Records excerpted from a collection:
[Start of Attachment]
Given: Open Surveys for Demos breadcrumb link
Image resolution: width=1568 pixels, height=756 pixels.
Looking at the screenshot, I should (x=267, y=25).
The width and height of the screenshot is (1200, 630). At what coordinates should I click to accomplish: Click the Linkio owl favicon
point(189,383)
[End of Attachment]
*TASK PROMPT*
Set the data down once more, exactly as it stands.

*TASK RESULT*
Given: Open Surveys for Demos breadcrumb link
Image resolution: width=1568 pixels, height=756 pixels.
Looking at the screenshot, I should (x=267, y=25).
The width and height of the screenshot is (1200, 630). At what coordinates should I click to accomplish: Click the Linkio owl favicon
point(189,383)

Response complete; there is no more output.